#### Instructions for the task:
Write the next few paragraphs of the news report on McCarthy's Senate testimony about the EPA budget, picking up after its final line.

** Start Supplied passage **

McCarthy told Senators that there’s evidence the atmosphere is warming and that the health of all Americans is being impacted.
“What the science tells us is when the temperature gets warmer it increases the level of ozone and that ozone pollution actually has an impact on respiratory health, as well as cardiac health,” she said.
“Addressing the threat from a changing climate is one of the greatest challenges of this and future generations,” McCarthy testified, “The request for climate change and air quality is $1.03 billion—over $41 million more than fiscal year 2014. And it designates $199.5 million specifically for climate change work.
Several Republican senators questioned air quality rules written in part by John C. Beale, the former senior advisor in EPA’s Office of Air and Radiation, who was convicted of defrauding the agency out of almost $900,000 in unearned pay and bonuses and is now serving time in prison.
Sen. Mike Crapo, R-Idaho, called for a review of all regulatory actions connected with Beale’s service at EPA.
“It seems difficult to conclude that Mr. Beale’s work on the many issues under his responsibility at the EPA can be taken at face value,” Crapo said.
But Chairwoman Barbara Boxer, D-Calif., was quick to defend McCarthy, noting that she should be “lauded” for her performance.
“In agency with 16,000 people, you will always have some bad actors,” Boxer noted.
U.S. Senator Deb Fischer, R-Neb., expressed concerns that coal fired plants in her state are spending so much time and resources on keeping their operations in compliance with regulations that they are not able to spend resources on innovations and new wind power.
“Is there a war on coal? A lot of people in Nebraska think there is,” Fischer asked.
“I don’t think that’s fair to say,” McCarthy responded. “What we’re trying to do is our jobs to protect public health by reducing pollution from some of the largest sources.”

** End Supplied passage **
** Start Entries shown **

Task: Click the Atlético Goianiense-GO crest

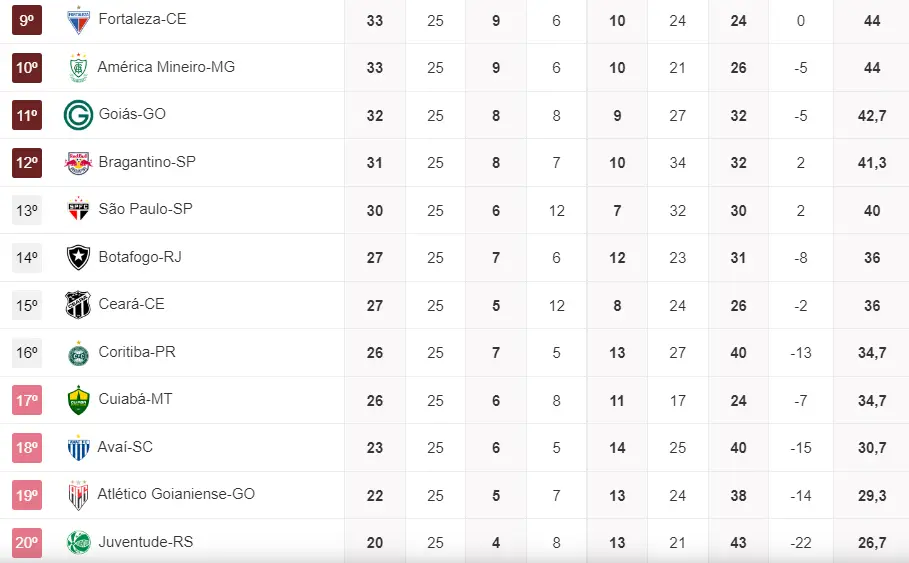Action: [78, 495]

** End Entries shown **
** Start Entries shown **

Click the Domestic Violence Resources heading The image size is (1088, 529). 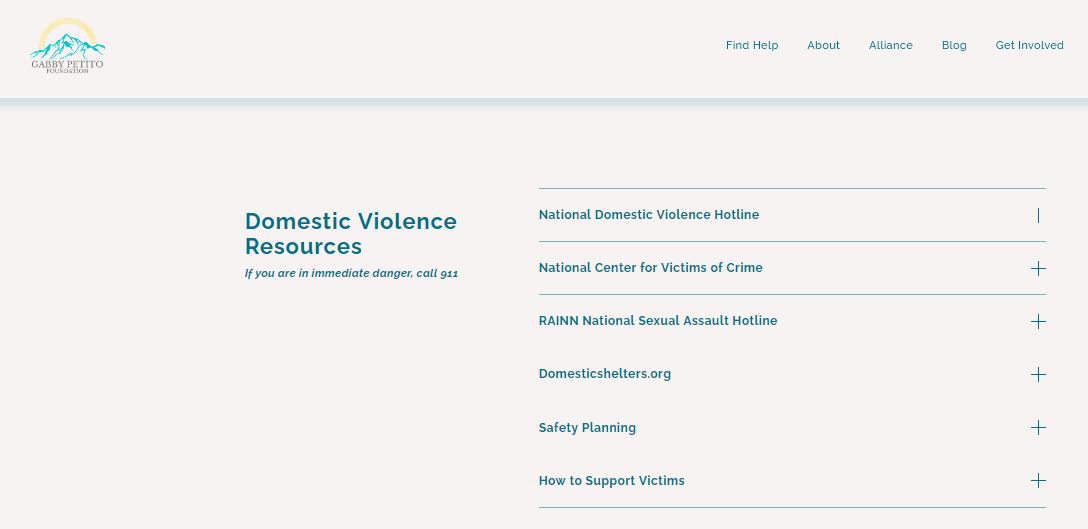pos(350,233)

** End Entries shown **

#### Exercise output:
McCarthy appeared before the committee just one day after the agency, along with the U.S. Army Corps of Engineers, proposed a new rule designed to clarify protections under the Clean Water Act. In her budget request, she noted that the agency is directing $8 million and 10 FTE to advance clean water.
In addition, the budget calls for 1.775 billion for the clean water and drinking water state revolving funds - more than a $580 million decrease over FY 2014 levels.
Sen. John Barrasso, R-Wyo., questioned McCarthy about how the new clean water rule will impact farmers and ranchers. In releasing the new rule, the agency noted that 53 specific conservation practices that protect or improve water quality will not be subject to dredged or fill permitting requirements set out in Section 404 of the CWA.
“This list (of practices) does not cover all existing practices that occur on farms every day,” noted Barrasso. "Will farmers and ranchers need to get permits?" For example, any rolling applicator – used for fertilizer, manure or pesticide applications – would not be exempted, pointed out a spokesperson for Barrasso.
However, McCarthy countered that the proposal is not taking away any existing exemptions. “Nobody needs a permit that didn’t need it today,” she added.
Barrasso asked whether or not the agency would expand the comment period on the proposed CWA rule to 180 days, rather than the current 90-day time period.
“I don’t believe that’s what we are currently proposing,” McCarthy responded.
On Thursday, McCarthy is scheduled to appear before the U.S. House Appropriations Committee.